Rongorongo is...well, we aren't sure what it is. But this is what it looks like:
Rongorongo looks as if it's some sort of writing, but it might instead be proto-writing. That is, it might be a sort of memory-aid that you can't understand unless someone else has explained the secret.
The secret to Rongorongo has, sadly, been completely lost.
There are just over twenty rongorongo inscriptions left in the world, nearly all carved on wood with a shark's tooth or a flake of obsidian. The inscriptions all in museums, and none of them is still at home on Easter Island.
Easter Island stories say that only a few people could ever read rongorongo, and that the writing was holy.

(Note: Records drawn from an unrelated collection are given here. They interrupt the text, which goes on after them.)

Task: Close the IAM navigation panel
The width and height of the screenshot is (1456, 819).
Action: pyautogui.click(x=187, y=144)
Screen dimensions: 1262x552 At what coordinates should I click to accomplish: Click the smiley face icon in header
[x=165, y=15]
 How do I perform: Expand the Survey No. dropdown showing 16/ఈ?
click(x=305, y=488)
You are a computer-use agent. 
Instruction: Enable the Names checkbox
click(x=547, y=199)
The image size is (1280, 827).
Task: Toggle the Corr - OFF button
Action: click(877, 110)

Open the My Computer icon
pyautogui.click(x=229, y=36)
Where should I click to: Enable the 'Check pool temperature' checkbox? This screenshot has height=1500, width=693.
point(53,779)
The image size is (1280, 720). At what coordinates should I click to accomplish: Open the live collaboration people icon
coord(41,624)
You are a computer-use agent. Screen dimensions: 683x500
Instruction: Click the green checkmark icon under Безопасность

What else do we know about rongorongo? It's written in alternating directions, with every other line upside down, a system called reverse boustrophedon.
(As you can see, the shapes that look like people have very odd ears. I wonder why?)
No visitors to the island took any notice of rongorongo until the second half of the 1800s, when most of the inscriptions had been destroyed (wood was scarce, and probably most of the bits with rongorongo inscriptions were used for wrapping fishing line round) and no one at all could read them.
There's a theory that rongorongo was invented after the people of Easter Island were made to sign a treaty in 1770 giving their island to Spain. This event may have given the islanders the idea of writing, but we don't know for sure. The answers to all our questions are lost because all the people who could read rongorongo were taken away from the island and soon died of disease.
So there we are. A mystery.
And a great loss and sadness.
Word To Use Today: rongorongo. I can't honestly see this word being of much use in everyday life, but it's still a good word. In the Rapanui language of Easter Island rongorongo means to recite, to declaim, to chant out. The original name of the script is said to have been kohau motu mo rongorongo, lines incised for chanting out.